The trip, obviously, is to Japan. I’m going to Tohoku – northern Japan; about 2% of all foreign tourists visit that region. The vast majority do the so-called “Golden Triangle” of Tokyo, Osaka, and Kyoto. I’m not going to waste the first real vacation of my life surrounded by tourists. Tohoku has so much to offer, and I’m going to grab what I can in a three-week trip.
So the map shows my itinerary as it stands today. I get to Japan late on May 9th and stay at a hotel near the train station that I’ll start my trip on the next morning.
Kinugawa-onsen is an old onsen (hot springs) town that was almost ruined by speculators over-building resorts in the 1980s.
Nikko I know almost nothing about, but it’ll be worth a morning’s tour. Same with Koriyama, only in the afternoon.
Then it’s over to the coast the next day, but after looking around Fukushima.
Up the coast to Sendai, spending the night camping on the coast. (Most of these places I plan to camp somewhere, even if it’s in a corner of a field. Wild camping is more of a thing in Japan; you often can pitch a tent as long as you are not disturbing people or trespassing.)
Then a final train trip – all my travel will be by train, using JR East passes – to Hachinohe, one end of the Michinoku Coastal Trail. The MCT runs 1,000 km along the Pacific Coast, and I’ll go as far as I can in six days.

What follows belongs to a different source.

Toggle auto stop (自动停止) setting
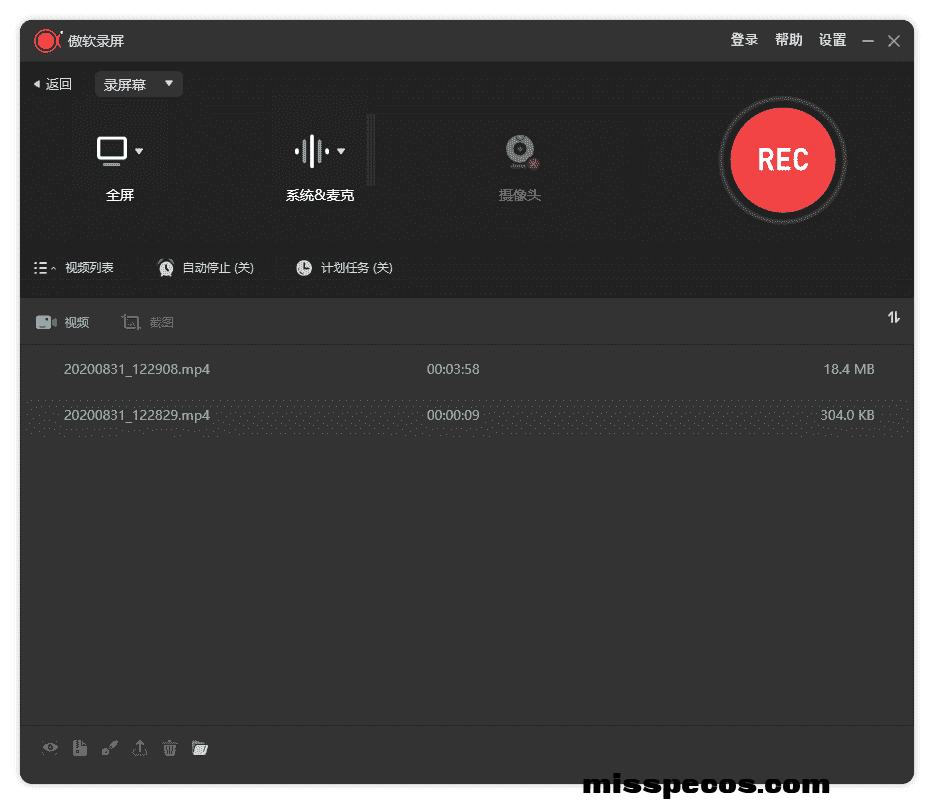 click(x=206, y=268)
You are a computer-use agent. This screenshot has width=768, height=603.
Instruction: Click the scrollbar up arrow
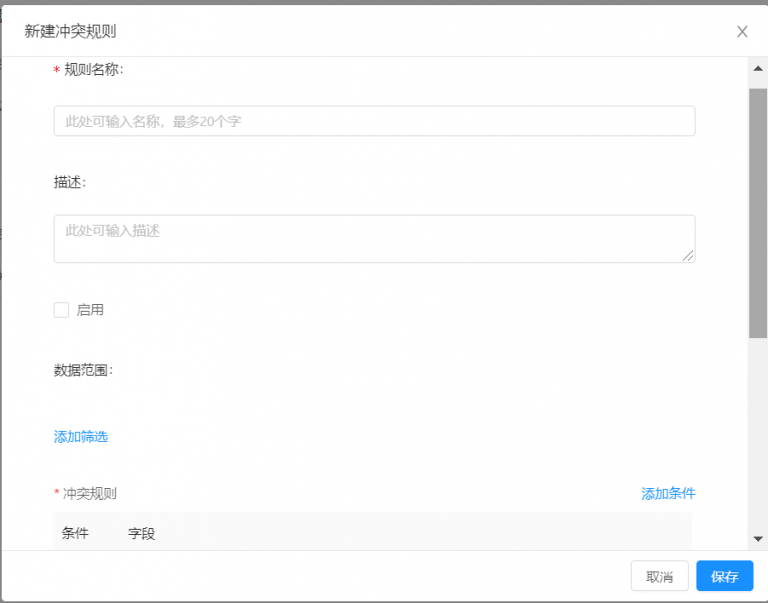pos(758,69)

At the end, it’ll be back to the shinkansen and up to Aomori and on to Hakodate. (As I write this, I notice an issue with my itinerary and dates involving the JR pass; this things remains a work in-progress.) I’ve wanted to see Hakodate as much as any place in Japan.
Then back to Aomori, which is the apple capital of Japan. Apparently apple pie is a major thing there. I am to find out.
The train to Akita is a scenic train along the coast, a kind of train JR has dubbed “Joyful”. Ok. Akita, among other things, has the best-tasting chicken in the country. Again, I will be doing intense research.
Niigata and Nagano: I have to no real reason to go there other than I want to tour down the west side of the country.
And I’ll end with a few days in Tokyo. I mean, it would be dumb to go all that way and not spend some time looking around.
Fun fact: I get home 5 hours before I leave Japan. Such is the absurdity of the International Date Line.
So, twenty-two days in Japan. The first big trip of my life but, I hope, not the last.